**Instructions to follow**
Each entry below must appear in the output exactly as written.

*** Begin section ***

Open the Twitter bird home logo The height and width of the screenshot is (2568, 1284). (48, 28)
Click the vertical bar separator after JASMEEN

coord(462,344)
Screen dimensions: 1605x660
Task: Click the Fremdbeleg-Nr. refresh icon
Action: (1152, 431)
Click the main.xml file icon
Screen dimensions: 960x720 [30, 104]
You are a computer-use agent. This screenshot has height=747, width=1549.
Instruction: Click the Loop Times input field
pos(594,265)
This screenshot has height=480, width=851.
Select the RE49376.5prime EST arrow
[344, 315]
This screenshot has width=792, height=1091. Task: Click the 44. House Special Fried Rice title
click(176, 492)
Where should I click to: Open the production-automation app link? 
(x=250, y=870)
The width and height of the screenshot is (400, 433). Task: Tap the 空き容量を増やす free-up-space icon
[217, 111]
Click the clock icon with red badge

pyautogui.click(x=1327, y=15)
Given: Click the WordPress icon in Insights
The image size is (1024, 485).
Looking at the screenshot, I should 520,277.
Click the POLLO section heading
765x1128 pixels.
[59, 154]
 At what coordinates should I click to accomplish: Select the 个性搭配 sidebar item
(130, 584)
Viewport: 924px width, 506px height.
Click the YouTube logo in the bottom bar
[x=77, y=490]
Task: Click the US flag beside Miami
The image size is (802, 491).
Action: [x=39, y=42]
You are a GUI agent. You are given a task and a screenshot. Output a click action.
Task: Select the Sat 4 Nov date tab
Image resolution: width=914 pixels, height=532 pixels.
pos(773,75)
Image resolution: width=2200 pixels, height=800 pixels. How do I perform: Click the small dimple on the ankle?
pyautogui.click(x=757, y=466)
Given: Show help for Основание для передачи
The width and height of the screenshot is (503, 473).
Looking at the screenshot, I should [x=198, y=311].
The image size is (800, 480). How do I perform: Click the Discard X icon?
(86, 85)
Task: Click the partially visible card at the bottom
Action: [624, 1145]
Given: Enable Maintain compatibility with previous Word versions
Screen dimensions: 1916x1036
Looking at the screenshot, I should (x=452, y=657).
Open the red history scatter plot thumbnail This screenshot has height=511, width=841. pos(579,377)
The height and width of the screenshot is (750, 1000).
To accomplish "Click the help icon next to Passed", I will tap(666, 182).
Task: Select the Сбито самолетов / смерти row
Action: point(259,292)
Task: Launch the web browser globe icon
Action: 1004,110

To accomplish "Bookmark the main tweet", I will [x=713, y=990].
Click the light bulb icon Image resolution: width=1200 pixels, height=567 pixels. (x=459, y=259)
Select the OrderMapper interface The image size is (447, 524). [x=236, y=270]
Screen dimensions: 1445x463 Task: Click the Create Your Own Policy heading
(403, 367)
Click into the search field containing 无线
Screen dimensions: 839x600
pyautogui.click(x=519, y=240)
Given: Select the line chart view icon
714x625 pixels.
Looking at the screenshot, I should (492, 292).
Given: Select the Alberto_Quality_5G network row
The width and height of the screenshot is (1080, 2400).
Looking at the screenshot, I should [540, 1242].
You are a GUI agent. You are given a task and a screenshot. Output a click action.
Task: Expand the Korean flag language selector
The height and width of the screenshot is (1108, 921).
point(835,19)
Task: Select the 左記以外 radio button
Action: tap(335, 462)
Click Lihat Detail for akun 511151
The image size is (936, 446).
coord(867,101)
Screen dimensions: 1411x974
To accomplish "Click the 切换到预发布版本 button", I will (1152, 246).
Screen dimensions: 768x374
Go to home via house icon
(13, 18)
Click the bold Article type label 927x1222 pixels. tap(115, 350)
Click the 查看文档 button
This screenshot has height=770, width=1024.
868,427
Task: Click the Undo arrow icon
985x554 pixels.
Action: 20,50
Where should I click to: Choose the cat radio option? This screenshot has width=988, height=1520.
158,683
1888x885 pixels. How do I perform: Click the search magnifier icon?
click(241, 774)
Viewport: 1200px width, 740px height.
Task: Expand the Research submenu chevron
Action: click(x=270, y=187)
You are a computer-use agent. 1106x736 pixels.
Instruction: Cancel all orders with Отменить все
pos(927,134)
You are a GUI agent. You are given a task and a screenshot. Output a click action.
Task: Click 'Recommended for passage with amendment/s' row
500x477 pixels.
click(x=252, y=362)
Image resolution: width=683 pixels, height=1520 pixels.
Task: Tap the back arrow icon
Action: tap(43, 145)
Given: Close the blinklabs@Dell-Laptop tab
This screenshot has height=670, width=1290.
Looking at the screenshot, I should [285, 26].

*** End section ***

**Answer section**
Open the Twitter bird home logo The height and width of the screenshot is (2568, 1284). (48, 28)
Click the vertical bar separator after JASMEEN

coord(462,344)
Screen dimensions: 1605x660
Task: Click the Fremdbeleg-Nr. refresh icon
Action: (1152, 431)
Click the main.xml file icon
Screen dimensions: 960x720 [30, 104]
You are a computer-use agent. This screenshot has height=747, width=1549.
Instruction: Click the Loop Times input field
pos(594,265)
This screenshot has height=480, width=851.
Select the RE49376.5prime EST arrow
[344, 315]
This screenshot has width=792, height=1091. Task: Click the 44. House Special Fried Rice title
click(176, 492)
Where should I click to: Open the production-automation app link? 
(x=250, y=870)
The width and height of the screenshot is (400, 433). Task: Tap the 空き容量を増やす free-up-space icon
[217, 111]
Click the clock icon with red badge

pyautogui.click(x=1327, y=15)
Given: Click the WordPress icon in Insights
The image size is (1024, 485).
Looking at the screenshot, I should 520,277.
Click the POLLO section heading
765x1128 pixels.
[59, 154]
 At what coordinates should I click to accomplish: Select the 个性搭配 sidebar item
(130, 584)
Viewport: 924px width, 506px height.
Click the YouTube logo in the bottom bar
[x=77, y=490]
Task: Click the US flag beside Miami
The image size is (802, 491).
Action: [x=39, y=42]
You are a GUI agent. You are given a task and a screenshot. Output a click action.
Task: Select the Sat 4 Nov date tab
Image resolution: width=914 pixels, height=532 pixels.
pos(773,75)
Image resolution: width=2200 pixels, height=800 pixels. How do I perform: Click the small dimple on the ankle?
pyautogui.click(x=757, y=466)
Given: Show help for Основание для передачи
The width and height of the screenshot is (503, 473).
Looking at the screenshot, I should [x=198, y=311].
The image size is (800, 480). How do I perform: Click the Discard X icon?
(86, 85)
Task: Click the partially visible card at the bottom
Action: [624, 1145]
Given: Enable Maintain compatibility with previous Word versions
Screen dimensions: 1916x1036
Looking at the screenshot, I should (x=452, y=657).
Open the red history scatter plot thumbnail This screenshot has height=511, width=841. pos(579,377)
The height and width of the screenshot is (750, 1000).
To accomplish "Click the help icon next to Passed", I will tap(666, 182).
Task: Select the Сбито самолетов / смерти row
Action: point(259,292)
Task: Launch the web browser globe icon
Action: 1004,110

To accomplish "Bookmark the main tweet", I will [x=713, y=990].
Click the light bulb icon Image resolution: width=1200 pixels, height=567 pixels. (x=459, y=259)
Select the OrderMapper interface The image size is (447, 524). [x=236, y=270]
Screen dimensions: 1445x463 Task: Click the Create Your Own Policy heading
(403, 367)
Click into the search field containing 无线
Screen dimensions: 839x600
pyautogui.click(x=519, y=240)
Given: Select the line chart view icon
714x625 pixels.
Looking at the screenshot, I should (492, 292).
Given: Select the Alberto_Quality_5G network row
The width and height of the screenshot is (1080, 2400).
Looking at the screenshot, I should [540, 1242].
You are a GUI agent. You are given a task and a screenshot. Output a click action.
Task: Expand the Korean flag language selector
The height and width of the screenshot is (1108, 921).
point(835,19)
Task: Select the 左記以外 radio button
Action: tap(335, 462)
Click Lihat Detail for akun 511151
The image size is (936, 446).
coord(867,101)
Screen dimensions: 1411x974
To accomplish "Click the 切换到预发布版本 button", I will (1152, 246).
Screen dimensions: 768x374
Go to home via house icon
(13, 18)
Click the bold Article type label 927x1222 pixels. tap(115, 350)
Click the 查看文档 button
This screenshot has height=770, width=1024.
868,427
Task: Click the Undo arrow icon
985x554 pixels.
Action: 20,50
Where should I click to: Choose the cat radio option? This screenshot has width=988, height=1520.
158,683
1888x885 pixels. How do I perform: Click the search magnifier icon?
click(241, 774)
Viewport: 1200px width, 740px height.
Task: Expand the Research submenu chevron
Action: click(x=270, y=187)
You are a computer-use agent. 1106x736 pixels.
Instruction: Cancel all orders with Отменить все
pos(927,134)
You are a GUI agent. You are given a task and a screenshot. Output a click action.
Task: Click 'Recommended for passage with amendment/s' row
500x477 pixels.
click(x=252, y=362)
Image resolution: width=683 pixels, height=1520 pixels.
Task: Tap the back arrow icon
Action: tap(43, 145)
Given: Close the blinklabs@Dell-Laptop tab
This screenshot has height=670, width=1290.
Looking at the screenshot, I should [285, 26].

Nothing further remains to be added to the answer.